WHAT IS EXPECTED: Render each line of the items below as a JSON list of strings, with one string per line and blank lines left out.
═════ RECORDS SUPPLIED
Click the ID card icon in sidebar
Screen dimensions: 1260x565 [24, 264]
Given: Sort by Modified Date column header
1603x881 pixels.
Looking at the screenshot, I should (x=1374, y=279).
══════════
IN RESPONSE:
[
  "Click the ID card icon in sidebar",
  "Screen dimensions: 1260x565 [24, 264]",
  "Given: Sort by Modified Date column header",
  "1603x881 pixels.",
  "Looking at the screenshot, I should (x=1374, y=279)."
]